Page extract
The device may comprise a plurality of actuators which may be
independently controlled to apply different pressure to the NNF at
different locations. The one or more of the patient side and the
user side formed of the non-Newtonian fluid may be segregated into
a plurality of fluid sections and an actuator may be provided in
each of one or more of the fluid sections.
[0047] The device may comprise an accelerometer configured to
acquire acceleration data by measuring acceleration of the device
at a plurality of time points. The controller may be configured to:
determine, from the acceleration data, a distance the device moves
when a force is applied to the device; and control the viscosity of
the non-Newtonian fluid in accordance with the distance. Thus, the
acceleration may be measured and analyzed to determine the distance
that the device moves when force is applied and thus to determine
the depth of the chest compressions. The target force distribution
profile may then be determined such that the controller may be
configured to control the viscosity of the non-Newtonian fluid in
accordance with a determined compression depth of a chest
compression applied during CPR delivery and a target compression
depth.
[0048] The controller may be configured to periodically
re-determine the target force distribution profile using the most
recently acquired acceleration data and thus the most recently
determined compression depth. The controller may therefore
dynamically control the viscosity of the NNF fluid on the basis of
the compression depth as to maximize the effectiveness of the
subsequent chest compressions delivered to the patient, based on
more recent data.
[0049] During CPR and the application of force to the patient's
chest by the user, a compression cycle starts with no force being
applied to the chest, continues with increasing application of
force until a maximum compression depth is reached, and then as the
force is released, returns to the starting point. The compression
cycle may therefore be determined from the acceleration data. For
example, the time taken to perform a compression cycle may be
determined by observing the change in acceleration over time. That
is, the increase and change in the acceleration may be used to
determine when the compression cycle starts, when the maximum
compression depth is reached and when the compression cycle ends.
The compression depth may be determined, for example, by double
integration of accelerometer data to determine the distance
travelled between the top position and bottom position of a
compression cycle and thus the maximum compression depth.

Information provided
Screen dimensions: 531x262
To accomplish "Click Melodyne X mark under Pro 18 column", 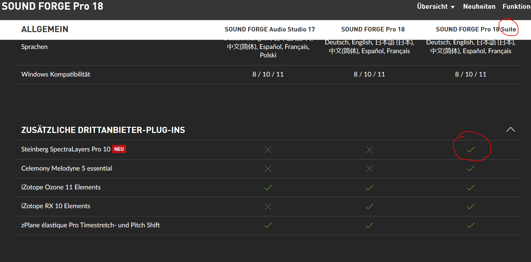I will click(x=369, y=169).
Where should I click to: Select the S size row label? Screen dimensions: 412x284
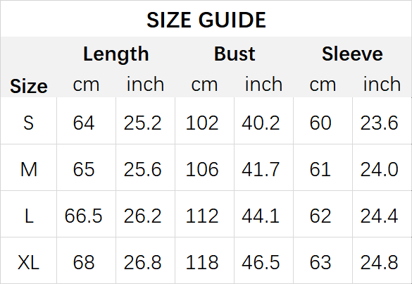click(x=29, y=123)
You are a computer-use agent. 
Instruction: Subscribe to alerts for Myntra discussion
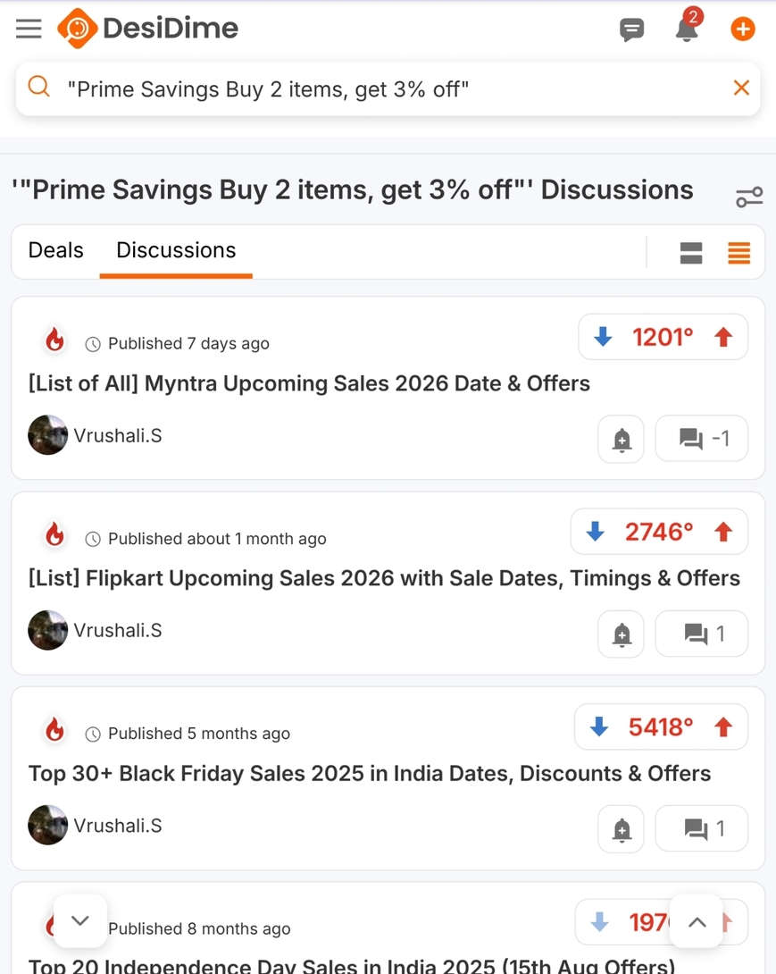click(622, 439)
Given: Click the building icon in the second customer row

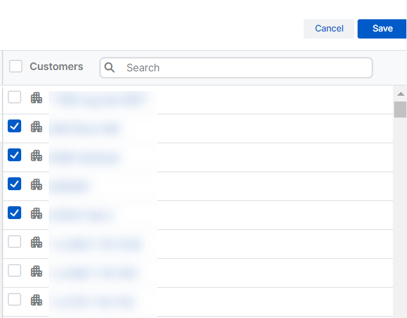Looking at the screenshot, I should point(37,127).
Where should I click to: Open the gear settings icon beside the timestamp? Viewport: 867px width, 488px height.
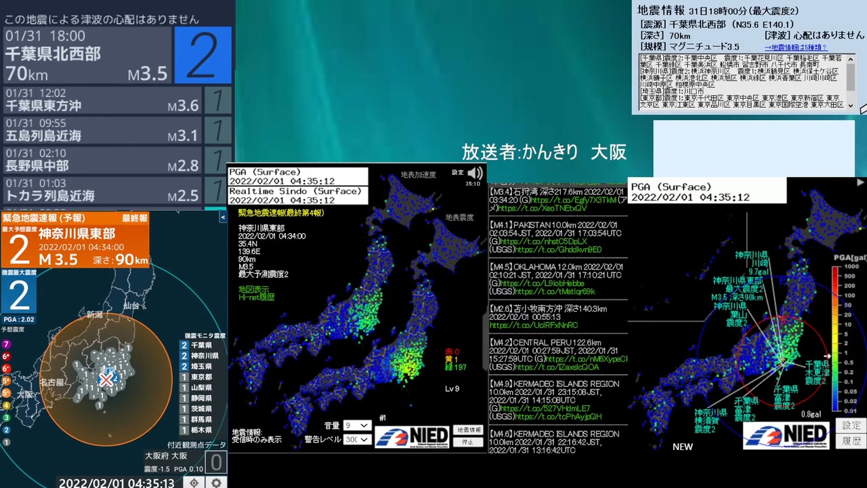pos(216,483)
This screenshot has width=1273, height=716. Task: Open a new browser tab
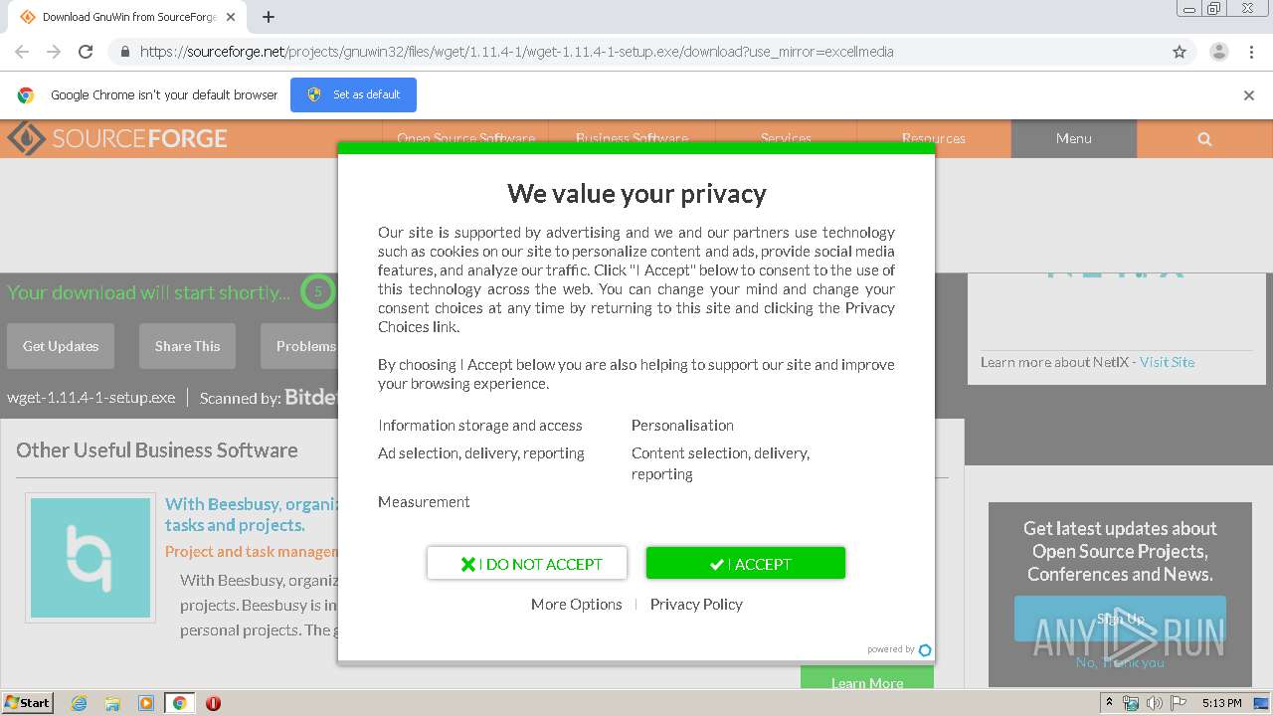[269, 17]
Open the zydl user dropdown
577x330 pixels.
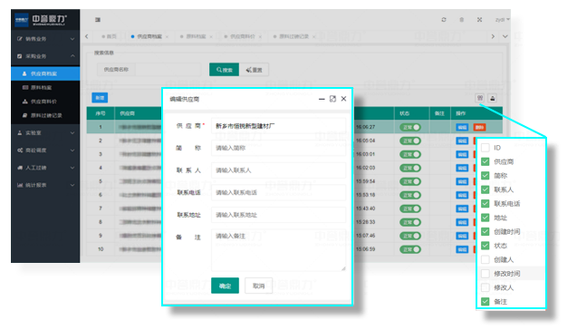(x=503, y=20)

Aim of the exercise
Rewrite everything in the CPR device passage from "The device may comprise a plurality" down to "the fluid sections.", putting "non-Newtonian fluid" wherever "NNF" appears.

Response
The device may comprise a plurality of actuators which may be
independently controlled to apply different pressure to the non-Newtonian fluid at
different locations. The one or more of the patient side and the
user side formed of the non-Newtonian fluid may be segregated into
a plurality of fluid sections and an actuator may be provided in
each of one or more of the fluid sections.